– Wstrząsy w rejonie ściany 370 były dwa, silniejszy o godz. 23.38, słabszy dwie minuty później. Nikomu nic się nie stało – mówi „Rzeczpospolitej” Zbigniew Madej, rzecznik Kompanii Węglowej. Podziemne wstrząsy uszkodziły jednak wiele budynków. – Mamy już ok. 50 zgłoszeń szkód górniczych, przede wszystkim z Bierunia i Chełmka – mówi Madej. Zgodnie z przepisami to spółka węglowa, której kopalnia wyrządziła szkody musi pokryć koszty ich naprawy.
Jeszcze dziś zespół specjalistów górniczych podejmie decyzję, co z wydobyciem w ścianie, gdzie doszło do wstrząsu. Na razie jest ona zatrzymana.
– Albo postanowią o ograniczeniu wydobycia w tej ścianie, czyli jej spowolnieniu, albo o jej zamknięciu – tłumaczy Zbigniew Madej i dodaje, że do zakończenia eksploatacji w tej ścianie zostało 80 m. Wydobywa się z niej ok. 4 tys. ton dziennie. To oznacza, że jej zatrzymanie nie pozwoliłoby na wydobycie ok. 80 tys. ton węgla (przekłada się to mniej więcej na 240 tys. zł utraty przychodów). – To ostatnia ściana w tym rejonie wydobywczym, po zakończeniu wydobycia tutaj, eksploatacja zostanie przesunięta bardziej na zachód – mówi Madej.
W tym rejonie kopalni Piast, jednej z najlepszych w strukturach Kompanii Węglowej, jux od pewnego czasu z powodu uwarunkowań geologicznych dochodzi do czętszych i silniejszych ruchów górotworu. Jak podaje PAP, z danych Wyższego Urzędu Górniczego (WUG) wynika, że do silnych wstrząsów w kopalniach na Górnym Śląsku dochodzi średnio dwa razy dziennie. Kopalnie nie mają obowiązku zgłaszania do nadzoru górniczego wszystkich wstrząsów. Rejestrowane są tylko te określane jako wysokoenergetyczne. W 2009 r. w kopalniach węgla kamiennego na Górnym Śląsku było ich 741, podczas gdy w latach 80. notowano ich ponad 3 tysiące rocznie. Wynika to nie tylko ze spadku wydobycia węgla, ale to także efekt profilaktyki.

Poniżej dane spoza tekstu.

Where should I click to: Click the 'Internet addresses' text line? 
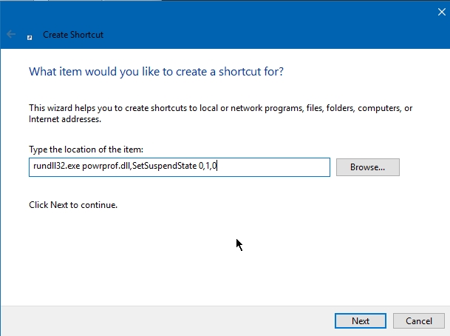65,119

Wczoraj nadzór górniczy podjął decyzję o zamknięciu rejonu tąpnięcia w kopalni Jas-Mos (JSW(, gdzie w piątek w wyniku tąpnięcia jeden górnik zginął, a trzech zostało rannych. Zatrzymana eksploatacja oznacza zmniejszenie wydobycia w kopalni Jas-Mos z ok. 7 tys. ton na dobę do ok. 4,7 tys. ton.